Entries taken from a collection
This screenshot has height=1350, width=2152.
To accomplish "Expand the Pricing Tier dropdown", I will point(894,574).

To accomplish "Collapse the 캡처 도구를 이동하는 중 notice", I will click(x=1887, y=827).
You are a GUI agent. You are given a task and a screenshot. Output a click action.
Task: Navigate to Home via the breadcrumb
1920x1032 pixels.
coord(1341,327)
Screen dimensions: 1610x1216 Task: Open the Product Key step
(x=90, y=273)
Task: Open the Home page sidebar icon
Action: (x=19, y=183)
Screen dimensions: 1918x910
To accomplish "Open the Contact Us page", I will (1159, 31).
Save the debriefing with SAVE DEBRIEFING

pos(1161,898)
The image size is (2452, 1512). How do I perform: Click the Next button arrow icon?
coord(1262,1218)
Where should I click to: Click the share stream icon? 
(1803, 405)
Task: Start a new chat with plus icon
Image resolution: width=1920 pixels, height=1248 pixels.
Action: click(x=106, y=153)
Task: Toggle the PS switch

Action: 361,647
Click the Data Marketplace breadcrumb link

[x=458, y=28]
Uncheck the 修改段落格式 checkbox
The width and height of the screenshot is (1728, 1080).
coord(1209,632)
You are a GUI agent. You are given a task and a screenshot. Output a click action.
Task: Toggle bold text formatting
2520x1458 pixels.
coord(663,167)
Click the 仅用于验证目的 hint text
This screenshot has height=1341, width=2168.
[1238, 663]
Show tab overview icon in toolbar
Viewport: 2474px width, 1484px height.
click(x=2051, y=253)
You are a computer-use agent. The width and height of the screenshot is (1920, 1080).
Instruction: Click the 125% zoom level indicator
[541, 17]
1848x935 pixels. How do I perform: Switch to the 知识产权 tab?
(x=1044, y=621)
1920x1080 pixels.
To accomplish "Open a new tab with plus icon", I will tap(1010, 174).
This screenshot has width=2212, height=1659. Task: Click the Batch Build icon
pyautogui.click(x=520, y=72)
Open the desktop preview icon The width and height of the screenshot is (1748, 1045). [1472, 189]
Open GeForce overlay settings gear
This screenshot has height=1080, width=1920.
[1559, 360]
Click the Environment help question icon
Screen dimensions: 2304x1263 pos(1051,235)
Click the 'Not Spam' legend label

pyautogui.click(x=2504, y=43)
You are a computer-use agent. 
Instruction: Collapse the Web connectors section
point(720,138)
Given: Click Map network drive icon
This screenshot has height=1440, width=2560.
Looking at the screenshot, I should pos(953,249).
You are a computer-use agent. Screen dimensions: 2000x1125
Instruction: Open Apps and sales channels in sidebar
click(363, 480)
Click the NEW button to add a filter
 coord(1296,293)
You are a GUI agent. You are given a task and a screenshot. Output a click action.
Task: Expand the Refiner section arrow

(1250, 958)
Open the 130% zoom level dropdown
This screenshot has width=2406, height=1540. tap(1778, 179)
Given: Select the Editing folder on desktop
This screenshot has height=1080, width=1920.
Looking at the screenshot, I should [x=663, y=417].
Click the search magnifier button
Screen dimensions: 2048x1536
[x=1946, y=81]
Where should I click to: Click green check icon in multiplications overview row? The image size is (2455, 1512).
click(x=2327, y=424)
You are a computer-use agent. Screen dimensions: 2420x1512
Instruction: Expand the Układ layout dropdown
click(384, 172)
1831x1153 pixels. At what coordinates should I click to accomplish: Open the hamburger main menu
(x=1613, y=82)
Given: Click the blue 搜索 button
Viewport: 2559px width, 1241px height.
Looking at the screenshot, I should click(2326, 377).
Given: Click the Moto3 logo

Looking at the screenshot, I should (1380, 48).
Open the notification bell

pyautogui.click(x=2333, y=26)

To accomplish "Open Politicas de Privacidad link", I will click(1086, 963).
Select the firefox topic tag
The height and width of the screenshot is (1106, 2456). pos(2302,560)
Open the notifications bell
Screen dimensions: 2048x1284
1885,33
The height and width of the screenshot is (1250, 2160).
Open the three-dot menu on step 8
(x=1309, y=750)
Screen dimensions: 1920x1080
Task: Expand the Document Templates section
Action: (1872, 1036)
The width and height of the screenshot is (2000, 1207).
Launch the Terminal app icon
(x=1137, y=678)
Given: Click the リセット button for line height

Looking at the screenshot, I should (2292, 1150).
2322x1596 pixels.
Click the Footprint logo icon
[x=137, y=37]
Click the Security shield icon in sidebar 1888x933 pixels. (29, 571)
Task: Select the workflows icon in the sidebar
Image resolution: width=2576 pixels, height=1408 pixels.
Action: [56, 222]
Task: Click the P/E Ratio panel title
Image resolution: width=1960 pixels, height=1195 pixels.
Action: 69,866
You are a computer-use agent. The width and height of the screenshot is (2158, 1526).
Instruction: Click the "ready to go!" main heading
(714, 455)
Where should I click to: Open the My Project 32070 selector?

What you are asked to do: In the data shown above, how many lines hold the string "text"? The answer is the number alone.

Response to this task: 2